─── Document text ───

If that choice is destructive to them (candy, shopping, their ipad), or simply destructive (smoking, processed foods or failing to study) you help to co-create choices that can work, and have limits while role modeling constructive choices.

If  you want to understand your child’s experience who’s struggling to meet your expectations, try these questions:

• Can you share more about that?
• What is that like for you?
• How does that feel?
• I’m confused about why _____, can you describe what’s happening for you?
• Here’s what I’m noticing, is that right?

Our expectations can block the space to share authentically because there’s a need to please, a silent demand, and fear of disappointment all rolled up in the space between you.

7) Build Trust

Have you ever found yourself yelling at your child to stop shouting?

Have you ever sworn you wouldn’t repeat what you heard growing up? Yet there it goes flying out of our mouth in those high stressed moments! We love our parents – they did their best, but know what worked for you and what didn’t.

Owning your own sh#* builds trust. When you take responsibility and apologize for ‘your bad’, you’ll find your child one day apologizing for ‘their bad’ without you needing to say a single thing.

You may think the parent role demands tough love, control, and authority, but clear guidelines mixed with compassion is so much more effective in the long run and creates a space for authenticity.

When you give children the freedom to explore their world in the ways they want (age appropriately of course!) with supportive guidance and less rules – you are teaching them how to think for themselves and trust themself to make decisions.

You Cannot Give a Child Too Much

It’s not whether you give too much to your children that creates entitlement. It’s the way you give expecting them to be grateful when no one has taught them how to appreciate what others don’t have, and what they do have.

Entitlement happens when you say YES, when NO was the appropriate response. It also gets role modeled if you think your child owes you something.

Children do not owe us anything, period. Holding that attitude will get reflected back to you with a child who starts demanding that they are owed something from you.

─── Dataset entries ───

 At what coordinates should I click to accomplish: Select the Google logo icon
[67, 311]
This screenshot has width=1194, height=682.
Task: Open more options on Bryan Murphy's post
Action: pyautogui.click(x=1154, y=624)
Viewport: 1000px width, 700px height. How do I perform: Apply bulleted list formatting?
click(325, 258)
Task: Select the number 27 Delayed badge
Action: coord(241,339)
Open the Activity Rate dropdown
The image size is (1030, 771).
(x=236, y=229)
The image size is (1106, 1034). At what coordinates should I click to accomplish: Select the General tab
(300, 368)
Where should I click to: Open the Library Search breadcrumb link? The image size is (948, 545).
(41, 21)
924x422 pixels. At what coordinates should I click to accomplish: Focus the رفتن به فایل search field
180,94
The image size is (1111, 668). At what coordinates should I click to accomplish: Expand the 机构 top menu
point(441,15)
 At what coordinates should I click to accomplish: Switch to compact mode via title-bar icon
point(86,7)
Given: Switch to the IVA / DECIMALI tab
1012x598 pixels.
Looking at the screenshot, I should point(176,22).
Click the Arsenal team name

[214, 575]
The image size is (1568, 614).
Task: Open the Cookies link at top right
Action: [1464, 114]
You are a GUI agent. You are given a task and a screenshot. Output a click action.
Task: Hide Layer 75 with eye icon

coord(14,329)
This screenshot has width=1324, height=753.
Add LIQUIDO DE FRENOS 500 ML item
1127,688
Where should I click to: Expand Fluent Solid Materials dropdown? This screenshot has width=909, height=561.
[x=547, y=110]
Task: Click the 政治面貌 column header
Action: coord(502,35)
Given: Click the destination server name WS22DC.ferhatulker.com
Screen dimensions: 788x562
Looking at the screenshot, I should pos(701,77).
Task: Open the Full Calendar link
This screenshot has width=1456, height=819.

───

:: Prompt 1 ::
From the parenting text, list every example given in parentheses in its first sentence.
:: Prompt 2 ::
Reproduce everything in the parenting text from "Have you ever found" down to "space for authenticity.", swapping "compassion" for "kindness".

:: Exercise answer 1 ::
candy
shopping
their ipad
smoking
processed foods
failing to study

:: Exercise answer 2 ::
Have you ever found yourself yelling at your child to stop shouting?

Have you ever sworn you wouldn’t repeat what you heard growing up? Yet there it goes flying out of our mouth in those high stressed moments! We love our parents – they did their best, but know what worked for you and what didn’t.

Owning your own sh#* builds trust. When you take responsibility and apologize for ‘your bad’, you’ll find your child one day apologizing for ‘their bad’ without you needing to say a single thing.

You may think the parent role demands tough love, control, and authority, but clear guidelines mixed with kindness is so much more effective in the long run and creates a space for authenticity.